Option 2: JSON Schema only

Validate inbound payloads against JSON Schema documents (stored or generated per handler) using jsonschema or fastjsonschema. Types would be extracted by inspecting annotations and converting them to JSON Schema manually. Return values would be serialised through a custom recursive dict converter with no schema enforcement.

  • Advantages: Validation is entirely schema-driven and language-agnostic; schemas can be published externally; No dependency on a specific Python type system; works with any dict-compatible input
  • Disadvantages: Adds jsonschema or fastjsonschema as new runtime dependencies; Requires a bespoke annotation-to-schema converter covering the full type grammar; No automatic deserialisation into typed Python objects; application code receives raw dicts; Error messages from JSON Schema validators are less actionable for Python developers; Ongoing maintenance burden as Python type annotations evolve (PEP 695, PEP 696, etc.)

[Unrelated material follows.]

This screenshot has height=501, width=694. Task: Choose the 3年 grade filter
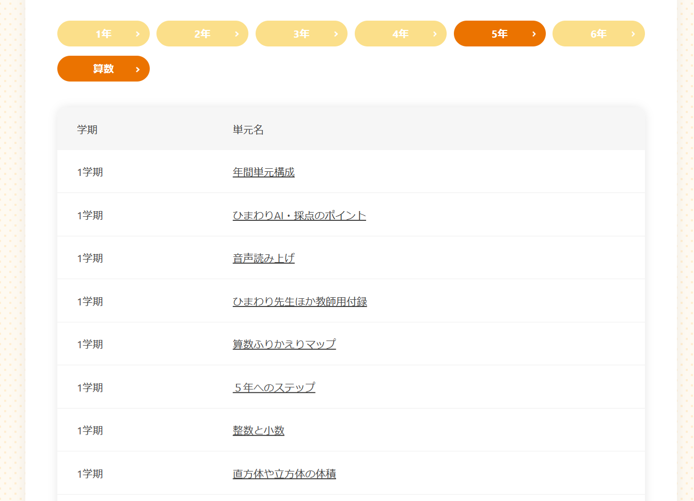(x=301, y=34)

Option 3: Stdlib ad hoc conversion

Implement a lightweight, stdlib-only validation layer using dataclasses.fields, typing.get_type_hints, and manual isinstance checks. JSON decoding via json.loads. Each model kind (dataclass, TypedDict, BaseModel) requires a dedicated code path. Return serialisation uses dataclasses.asdict or custom __dict__ traversal.

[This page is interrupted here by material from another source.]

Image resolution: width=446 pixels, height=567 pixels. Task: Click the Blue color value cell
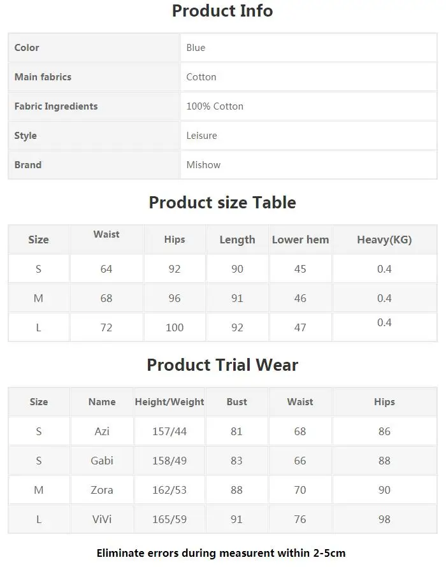click(x=308, y=47)
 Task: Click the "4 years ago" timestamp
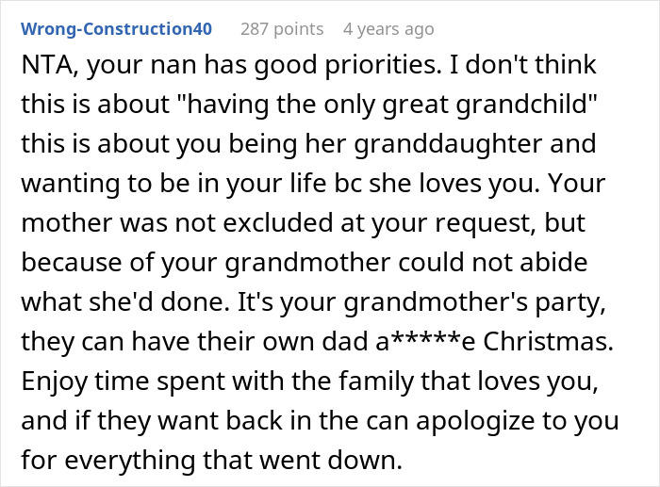(388, 29)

  • Advantages: Zero additional runtime dependencies; Full control over validation behaviour; no hidden Pydantic version constraints
  • Disadvantages: Significant implementation and maintenance surface: each model kind needs its own code path; Validation errors are low-quality without significant additional investment; No built-in support for nested models, generic aliases, or discriminated unions; Effectively reimplements a subset of Pydantic without benefit of its test suite or community; Schema generation for cos-bnq would require a separate, parallel implementation effort

Decision Matrix

Criterion Pydantic TypeAdapter JSON Schema only Stdlib ad hoc conversion
Zero new runtime dependencies 5 2 5
Coverage of first-wave model kinds 5 3 2
Actionable validation diagnostics 5 3 1
Runtime validation throughput 5 4 3
Schema generation readiness for cos-bnq 5 4 1
Implementation and maintenance burden 4 2 1

Scale: 1 (poor) to 5 (excellent)

Consequences

Positive

  • Handlers can declare rich typed parameters and return values using idiomatic Python type annotations; the framework handles all parsing and serialisation transparently.
  • Validation failures produce structured ValidationError objects with field-level paths, enabling precise error publishing and structured logging.
  • TypeAdapter caching means per-message validation overhead is dominated by JSON decode time, not schema compilation.
  • Payload annotations / Payload markers and the return annotation / state_model drive runtime validation and serialisation; payload_model is introspection metadata for documentation and tooling only. These same contract sources will drive schema generation in cos-bnq with no additional framework changes.
  • Backward compatibility is preserved: handlers using positional topic/payload str parameters continue to work as compatibility shims; typed binding is additive.

Negative

  • attrs model users must wrap their models in a Pydantic BaseModel or stdlib dataclass; attrs is not explicitly supported in the first wave.
  • A Pydantic v3 major release may require an adapter-layer migration; the TypeAdapter caching registry is the main coupling point.
  • Non-JSON payloads (e.g. plain text, binary protocols) must use explicit Message or raw str/bytes bindings; typed payload binding always assumes JSON and will fail with a clear diagnostic otherwise.